The Thunder could have lost to the fourth-best team from the lightweight conference.
It would have ranked as one of the greatest embarrassments in the history of bright lights. Some have gone as far as to suggest the coach would have been fired.
Three weeks later, we now see that the coach wasn’t the problem. It was his boss.
Sam Presti worked 13 years trying to reconstruct the greatness of 2012, when the Thunder were overpowered by LeBron James and Dwyane Wade in the NBA Finals.
He sold off Kevin Durant, James Harden, Russell Westbrook, Paul George, Chris Paul and dozens of others, turning most into the greatest collection of draft picks in the history of mankind. Even Patton had fewer five-stars at his disposal.
The plan worked brilliantly, if slowly. By 2025, Presti created not only a team that won more games in the regular season than any previously in Thunder history, but also one that wound up winning the franchise’s first championship since Seattle.
All while, remarkably, building a war chest of picks that somehow is bigger than ever.
Presti had a chance this offseason to own the draft, to own free agency, to own the fast lane to another championship and, with it, that slippery dynasty thing.
Instead, he fell in love. Fell in love with a great regular-season team that barely made it to the finish line in the playoffs.
And that sets him up for heartbreak.
With a developing superstar, a second star in the making, a fragile big man, some good role players and so little depth that his bench was outscored 291–205 by the Pacers in the Finals, Presti has, as the saying goes, stood still so far this summer.
He had two first-round picks, up to five more next year, at least five on top of that in the next four years, and three first-round swaps that are likely to convey. He could have dangled them all for a real, live superstar co-star, or spread them around three or four at a time among the many teams hoping to use his own roadmap to success, searching for guys better than his own that struggled with the likes of Bennedict Mathurin, Andrew Nembhard, Obi Toppin and Aaron Nesmith.
Instead, he threw away his best first-round pick on a guy unlikely to be anything more than a spectator come playoff time and added to the G League Oklahoma City Blue lineup with his second-round selection.
Presti also dealt his other first-round pick for a 2027 first from Sacramento, which just added to his arsenal that could have overpowered every other team in the league in the trade market.
The Thunder have spent most of their time this offseason re-signing their own, assuring they will once again have the deepest roster in the NBA next season.
That’s great … when quantity matters. But in the postseason, as they should be quite aware by now, it’s quality that wins out.

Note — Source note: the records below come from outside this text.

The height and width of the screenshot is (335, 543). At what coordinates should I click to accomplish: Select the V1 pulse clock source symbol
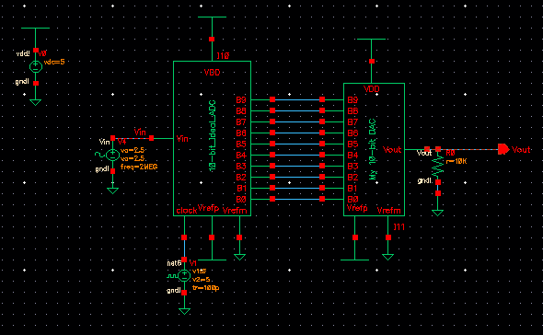[x=184, y=276]
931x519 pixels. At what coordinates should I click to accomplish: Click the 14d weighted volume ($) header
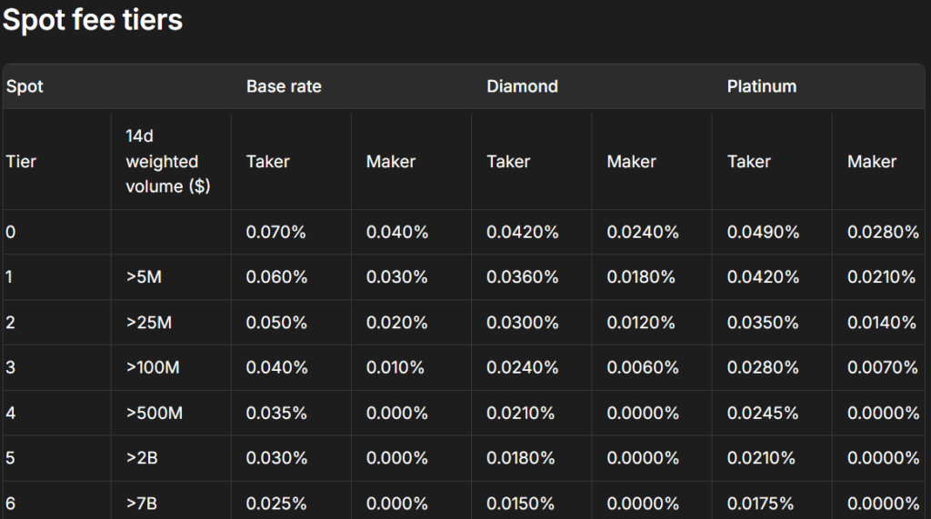coord(163,162)
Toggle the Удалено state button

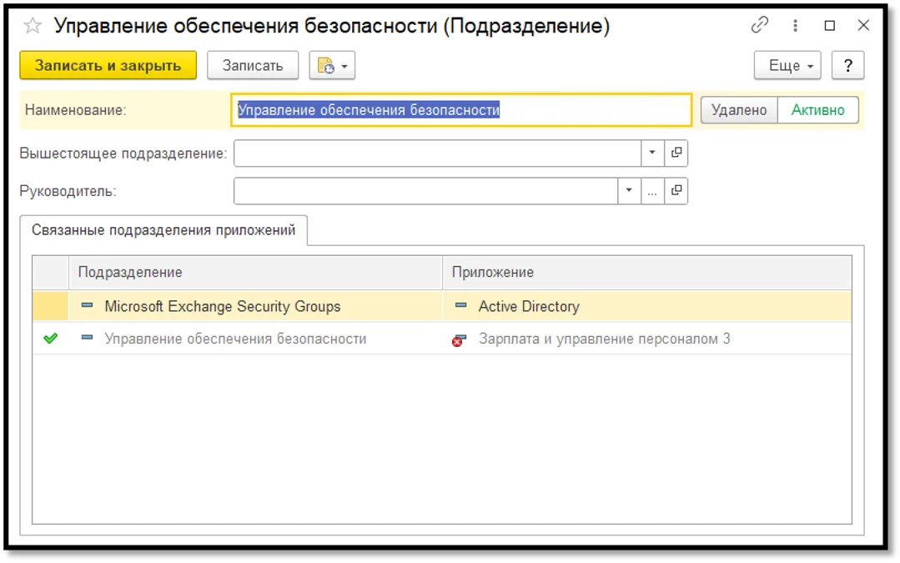click(739, 109)
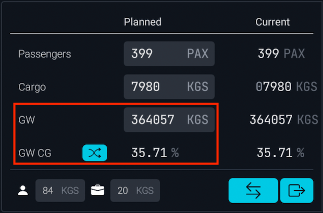
Task: Edit the 84 KGS passenger weight field
Action: [x=60, y=191]
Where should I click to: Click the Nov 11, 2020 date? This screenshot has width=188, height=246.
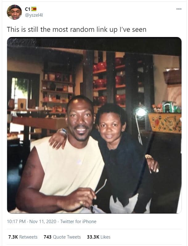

When the Thunder don’t repeat 11 months from now, some will blame Shai Gilgeous-Alexander for not being able to duplicate his remarkable 2025 season. Some will cite yet another Chet Holmgren injury, this at the end of the year rather than the beginning. Others will say they told us that Jalen Williams was overrated, that Isaiah Hartenstein and Alex Caruso are considered journeymen for a reason, that Lu Dort, Aaron Wiggins and Isaiah Joe predictably couldn’t step up when they got a greater opportunity.
Heck, some will suggest they should have fired their coach, which at that point they probably would.
And they’ll all be wrong.
It’ll be the fault of Sam Presti and his summer vacation.